The price? Just $499
Trump Mobile promised to provide a new cellular network for the phones for only $47.45 per month, the price a reference to Trump being the 45th and 47th president. The features? “All American” customer service, Telemedicine, roadside assistance, and unlimited texting to 100 countries around the world.
It would be “Premium Performance and Proudly American” delivered by August 2025… a typical Trump branding and licensing deal designed to shield the family from liability.

But August came and went. The delivery date was pushed to October. And then to late November.
As I write this, there are still no “Sleek, Golden, Proudly American, Built in the USA Trump Phones” in the hands of customers. The website has been scrubbed of all claims that the phones are made in America. There is no American factory making them, and there is no reveal about where they are manufactured.
Most industry watchers believe that, like many “proudly patriotic” Trump products, they're made in China… if they’re being made at all.

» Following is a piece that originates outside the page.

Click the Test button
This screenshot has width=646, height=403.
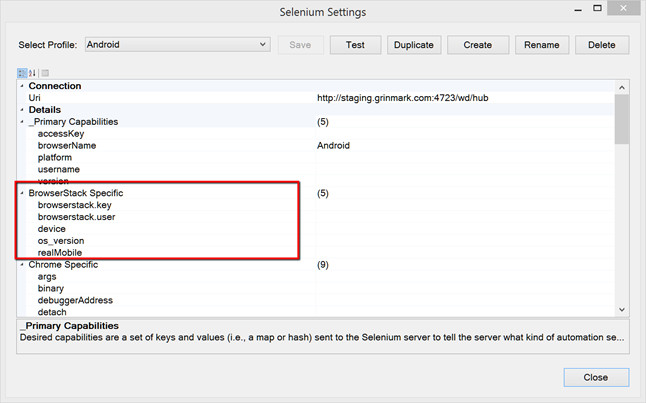[355, 45]
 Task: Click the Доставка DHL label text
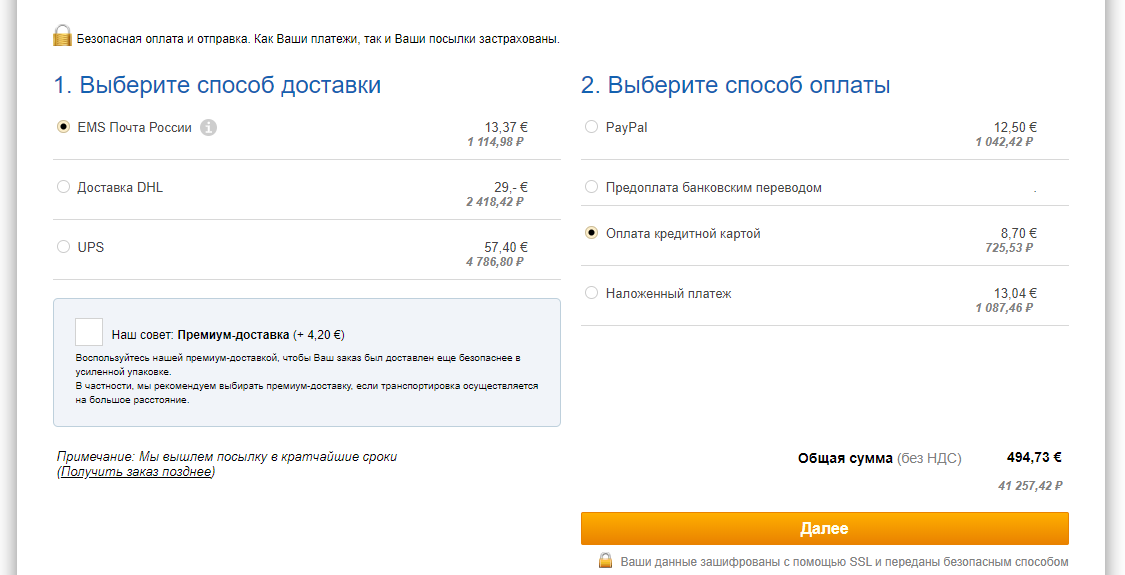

From Bibles to bitcoin, sneakers to steaks, watches to trading cards, bogus charities to cheap cologne, the flood of Trump products over the years has brought us a series of scams, flops, collapses, failures, major lawsuits, and government investigations for fraudulent practices.
The flagship product of the multi-level marketing Trump Network, launched in 2009, was the Trump PrivaTest, which claimed to provide “a scientific window into your personal biochemistry” through urine analysis.
Customers used the home test kit to mail in urine samples, then received recommendations for “Custom Essentials” vitamins, allegedly focused on personalized wellness, optimizing health, and preventing disease.
Dr. Pieter Cohen, a Harvard expert on supplements, described the test and the accompanying supplement regimen as “hocus pocus” and a “scam.”
Another Harvard expert, Dr. David Ludwig, demanded an apology after his name was used as an endorsement without his permission.
Experts stated that the tests performed on the urine had nothing to do with a person’s actual health or vitamin deficiencies, and that matching the results to customized supplements was bogus.
Like so many ventures, the Trump Network collapsed in 2012. Customers who purchased the PrivaTest for $139.95 and signed up for $ 69.95-per-month vitamin refills were never refunded or compensated. An estimated 20,000 independent sales representatives worldwide lost tens of thousands of dollars.
This year, the stock of the Trump Media & Technology Group has plummeted.
Its primary products are Truth Social, the President’s social media platform, Truth+, a TV streaming platform, and Truth.Fi, a financial services and FinTech brand offering investment vehicles.
As for Trump Phones, customers seeking refunds have faced confusing, often conflicting policies, ranging from “all sales are final and non-refundable” to a full refund “at any time prior to the shipment of the phone.”
The lack of concrete updates, changing product specifications on the website, and use of photoshopped images have led many tech experts and some consumers to describe the product as “vaporware.”
Vaporware refers to heavily marketed products that are seriously delayed, never delivered, or not even real.
Resources:
Trump Sons Announce Wireless Service Called Trump Mobile ~ CNN
The Trump Mobile Phone is Nowhere to be Found After Months of Delay ~ NBC
What to Know About Trump Mobile, the New Phone Service Announced by the Trump Organization ~ Time
Trump Mobile’s $499 Gold Smartphone Has Hard-to-Believe Specs ~ PetaPixel
The Trump Network Was Scandalous ~ Fiscal Times
Donald Trump, Bad Science, and the Vitamin Company That Went Bust ~ Stat News
Donald Trump’s Lesser-Known Failed Products: Trump Urine Test Kits ~ Medium
Behind the Collapse of the “Recession-Proof” Trump Network ~ CBS
Trump’s Tech Company Loses $400M as Bitcoin Plunges ~ Yahoo Finance
How Trump Has Made Millions By Selling His Name ~ Washington Post










I'm sorry to say caveat emptor, but really, if you don't know better by now, I'm sure they have a bridge in Brooklyn they can sell for a lot less than you think.